The Count of Monte Cristo is my favourite book, but it doesn’t have a disembowling. The passage you are thinking of is the execution during carnaval?:

Or is there another execution later on that I have forgotten?

That sounds way too low to me. A femoral is only 10mm diameter or ~75mm^2 area. Each renal artery by itself is 6mm, so that alone makes up ~50mm^2. I’m guessing all the abdominal organs would be at least twice the area of a femoral artery.

In at least one English Hang/Draw/Quarter public spectacle the executioners used instruments that had spent considerable time in a forge-like fire next to the gibbet (and presumably were returned there when not actually in use). From the point of view of the Powers that Be, this would be a win-win: increased agony, and cauterizing the blood vessels would prevent loss of consciousness and/or death.

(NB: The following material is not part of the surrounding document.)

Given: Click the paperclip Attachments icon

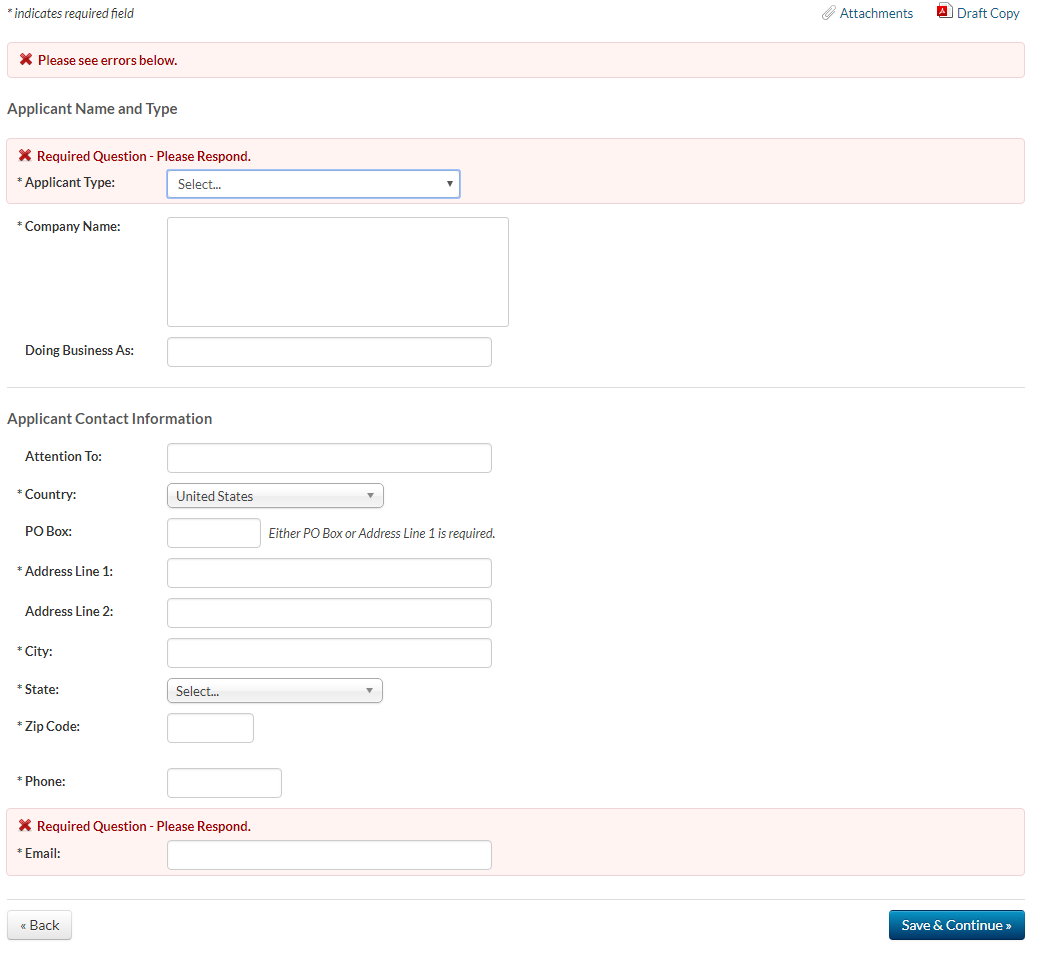Looking at the screenshot, I should click(x=828, y=14).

In one of Thomas Costain’s Pageant of England books (I forget which one) he talks about an executioner who paused to offer the victim a sip of wine. The victim had enough spirit remaining to decline on the grounds that he no longer had anyplace to put it.

In a case of viscera being exposed to the elements, one might well survive until bled out by the collateral bleeding.
In school, a classmate fell off a tractor while discing a field and the disc cut him open almost halfway around his waist. His father was nearby and picked him and his bowels up, put them in the truck, flew to the hospital, and the guy played football successfully the next season.
Not sure if true, but I have heard that a gunshot to the lower abdomen often leads to death within 30 minutes if not attended.

Depends what you mean by “often” and “within 30 minutes”. Cut a major atery and you’re certainly dead within 3 minutes. OTOH if it misses all the major blood vessels and organs the cause of death will be sepsis, which could take a month.